Friday, June 19, 2015

Survival Protocol: Bajai Boot Camp V: Introduction



This is happening now!


By the closing days of The Long Road Back (Bajai Boot Camp 4) my weight was down 10 pounds from the beginning of the session. I was beside myself with the feeling of accomplishment. Returning to the weight I’d been 30 years earlier had been a fantasy of mine for twenty of those years. Not a goal, but a fantasy. It didn’t become a goal until two years ago, when it looked like it was in sight. Even as recently as March of this year I was making excuses for myself, hedging with statements like, “Maybe 175 lbs. is too light for me.” But in the back of my mind I kept thinking about it. I even made small posters and drew the number 175 on them and posted them where I’d see them every day.
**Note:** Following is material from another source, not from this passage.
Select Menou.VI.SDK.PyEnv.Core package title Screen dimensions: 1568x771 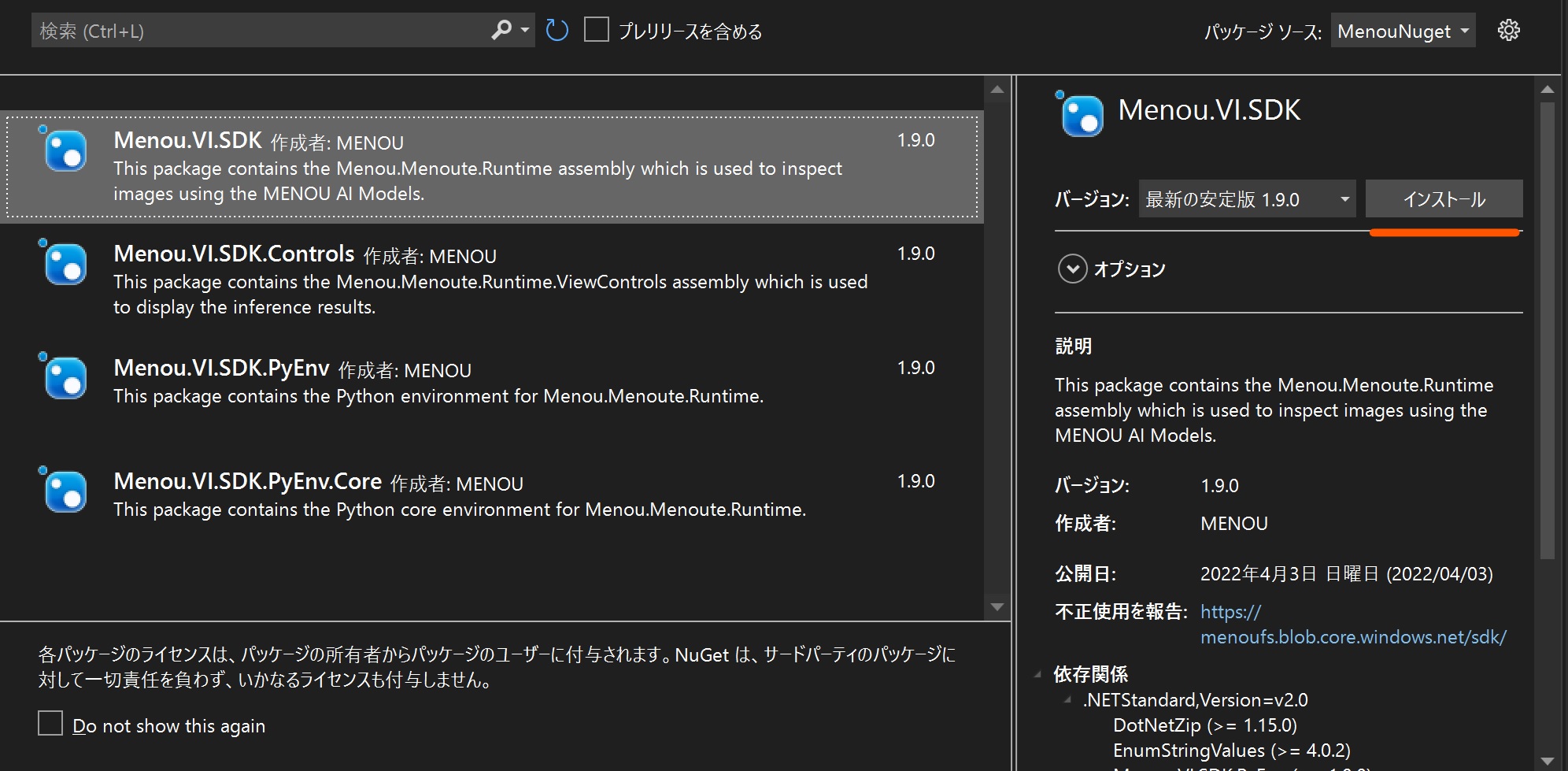point(247,481)
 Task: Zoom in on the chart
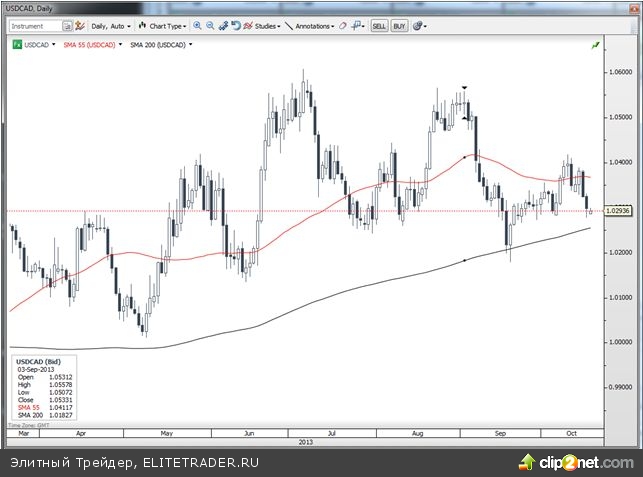(196, 25)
While I haven’t officially hit 175 as of this writing, I did hit 176.2, which strongly suggests that if I keep doing as I’m doing; maintaining the activity and the desire to keep my weight in this zone, there’s no reason not to believe I can maintain a range of 173 – 178 throughout the summer and fall; maintaining the upper realms through the winter/holiday season.

So let’s call it; Mission Accomplished – with all the cautious optimism necessary to maintain and improve.

The question is: Where do I go from here? A reminder to myself and my loyal readers, weight management is not the sole goal here. I want the actual strength and power that is expected of a fit-looking physique. I have body weight (exercise) goals, body fat goals, body composition goals, as well as weight lifting goals. There are even (what I call) ‘tricks’ that I want to be able to do, which I may be able to pull off with an extra ten pounds off my hide.

I also hit my fat-weight goal on The Long Road Back. I imagined that a 3:1 muscle mass to body fat ratio would be attractive. I had no idea exactly what it would ‘look like’ so I calculated based on where my current numbers were and came up with 82 lbs of muscle to 28 lbs of fat (which is close enough). What reality showed me was as my overall weight decreased, muscle weight decreased as well, albeit at a much slower rate than the fat. I was able to reach a best of 2.75:1 ratio (28 lbs fat, just under 78 lbs muscle.)

Notoriously, I don’t believe in maintenance. I hold that maintaining is losing and I use the analogy of walking upwards against a downwards moving escalator. My (or our) goal is to get to the top, the goal of the escalator (which represent the forces in life that seem to work again us, including unwanted weight) is to keep us down… the closer to the bottom the better. Most of us manage to stay at the center point of that escalator and when we’re young, conditioned and full of energy, it seems that all we need to get to the top is a little bit more time.

But here’s the twist. Every year that escalator moves a little bit faster. So even when we think we’re maintaining, we’re actually moving slower… losing ground. (You might have a similar experience with money.) That’s why year after year, week after week, we have to up our game. Push a little harder and stronger… or we find ourselves at the bottom of the steps, (sick, hurt, hopeless.)
Today's after picture is tomorrow's before picture.
Therefore, despite reaching my weight goal, there is still further to go, beginning with refining my fat weight goal, and discovering just how I can start building more muscle weight and develop greater strength and endurance. This is what Survival Protocol is about. Whether I imagine it as surviving some sort of zombie apocalypse, staying away from the bottom of the escalator or out distancing “Father Time” survival is the key, and BBC5 will document how I do, whether I trip along the way of not.

Aside from my own personal fitness induced fantasies, this series also provides resources, ideas and discoveries about our goals, (weight loss, body transformation, increasing energy, improved physique, health & longevity). Normally, I keep it open to those who just want to peak in for a look, this year, I will be encouraging you to subscribe and follow. There will be more charts, tables and proof that this stuff (at least the way I do it) works. I may need your feedback to keep me encouraged during those unexpected events, so I encourage you to subscribe, follow or whatever is customarily done to boost ratings.

We’ll be linking up with Minimum Wage Fitness as well, so together we might draw a little more attention than last year.

And that’s it. Chapter I (Summer) starts today. The complete two weeks of Session I will be up – in about two weeks. In the meantime I’ll be working on the data from last year. I’ve been imagining how much I can crunch these numbers to figure out how to most effectively attack my (and maybe your) goals.